What you have to do. Send back all of the data, word for word.

Available records.
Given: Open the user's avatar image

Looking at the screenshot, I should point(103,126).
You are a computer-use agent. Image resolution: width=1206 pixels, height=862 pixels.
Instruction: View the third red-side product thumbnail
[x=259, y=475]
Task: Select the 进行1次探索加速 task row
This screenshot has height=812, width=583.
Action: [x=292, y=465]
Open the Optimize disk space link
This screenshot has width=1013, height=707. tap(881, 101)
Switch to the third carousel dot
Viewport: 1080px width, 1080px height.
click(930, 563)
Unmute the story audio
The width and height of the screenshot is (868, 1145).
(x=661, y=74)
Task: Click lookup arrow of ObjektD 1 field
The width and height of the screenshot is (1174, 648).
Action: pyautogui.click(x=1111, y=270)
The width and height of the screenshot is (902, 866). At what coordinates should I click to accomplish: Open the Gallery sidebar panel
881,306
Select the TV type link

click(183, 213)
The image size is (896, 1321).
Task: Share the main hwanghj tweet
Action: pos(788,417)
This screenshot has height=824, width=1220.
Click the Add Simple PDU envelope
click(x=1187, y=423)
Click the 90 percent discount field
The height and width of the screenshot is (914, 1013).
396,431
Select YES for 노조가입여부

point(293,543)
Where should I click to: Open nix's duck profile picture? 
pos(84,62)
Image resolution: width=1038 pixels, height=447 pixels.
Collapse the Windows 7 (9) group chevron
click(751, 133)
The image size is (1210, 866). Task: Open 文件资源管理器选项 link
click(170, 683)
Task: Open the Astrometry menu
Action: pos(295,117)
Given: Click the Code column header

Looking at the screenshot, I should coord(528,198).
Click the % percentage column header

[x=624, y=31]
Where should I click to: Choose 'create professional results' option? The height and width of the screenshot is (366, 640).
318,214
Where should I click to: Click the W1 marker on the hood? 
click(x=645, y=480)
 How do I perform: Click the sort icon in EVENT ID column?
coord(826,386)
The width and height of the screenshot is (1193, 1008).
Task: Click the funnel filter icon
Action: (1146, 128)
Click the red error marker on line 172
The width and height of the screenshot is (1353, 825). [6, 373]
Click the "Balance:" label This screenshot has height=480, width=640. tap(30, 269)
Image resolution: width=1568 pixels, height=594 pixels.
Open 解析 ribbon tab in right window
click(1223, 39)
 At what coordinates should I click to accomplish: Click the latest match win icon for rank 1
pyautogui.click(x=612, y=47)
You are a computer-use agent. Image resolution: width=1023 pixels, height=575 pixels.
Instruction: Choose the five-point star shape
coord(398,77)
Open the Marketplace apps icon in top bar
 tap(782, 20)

Output for this task.
Given: Open the user's avatar image

Looking at the screenshot, I should point(103,126).
You are a computer-use agent. Image resolution: width=1206 pixels, height=862 pixels.
Instruction: View the third red-side product thumbnail
[x=259, y=475]
Task: Select the 进行1次探索加速 task row
This screenshot has height=812, width=583.
Action: [x=292, y=465]
Open the Optimize disk space link
This screenshot has width=1013, height=707. tap(881, 101)
Switch to the third carousel dot
Viewport: 1080px width, 1080px height.
click(930, 563)
Unmute the story audio
The width and height of the screenshot is (868, 1145).
(x=661, y=74)
Task: Click lookup arrow of ObjektD 1 field
The width and height of the screenshot is (1174, 648).
Action: pyautogui.click(x=1111, y=270)
The width and height of the screenshot is (902, 866). At what coordinates should I click to accomplish: Open the Gallery sidebar panel
881,306
Select the TV type link

click(183, 213)
The image size is (896, 1321).
Task: Share the main hwanghj tweet
Action: pos(788,417)
This screenshot has height=824, width=1220.
Click the Add Simple PDU envelope
click(x=1187, y=423)
Click the 90 percent discount field
The height and width of the screenshot is (914, 1013).
396,431
Select YES for 노조가입여부

point(293,543)
Where should I click to: Open nix's duck profile picture? 
pos(84,62)
Image resolution: width=1038 pixels, height=447 pixels.
Collapse the Windows 7 (9) group chevron
click(751, 133)
The image size is (1210, 866). Task: Open 文件资源管理器选项 link
click(170, 683)
Task: Open the Astrometry menu
Action: pos(295,117)
Given: Click the Code column header

Looking at the screenshot, I should coord(528,198).
Click the % percentage column header

[x=624, y=31]
Where should I click to: Choose 'create professional results' option? The height and width of the screenshot is (366, 640).
318,214
Where should I click to: Click the W1 marker on the hood? 
click(x=645, y=480)
 How do I perform: Click the sort icon in EVENT ID column?
coord(826,386)
The width and height of the screenshot is (1193, 1008).
Task: Click the funnel filter icon
Action: (1146, 128)
Click the red error marker on line 172
The width and height of the screenshot is (1353, 825). [6, 373]
Click the "Balance:" label This screenshot has height=480, width=640. tap(30, 269)
Image resolution: width=1568 pixels, height=594 pixels.
Open 解析 ribbon tab in right window
click(1223, 39)
 At what coordinates should I click to accomplish: Click the latest match win icon for rank 1
pyautogui.click(x=612, y=47)
You are a computer-use agent. Image resolution: width=1023 pixels, height=575 pixels.
Instruction: Choose the five-point star shape
coord(398,77)
Open the Marketplace apps icon in top bar
 tap(782, 20)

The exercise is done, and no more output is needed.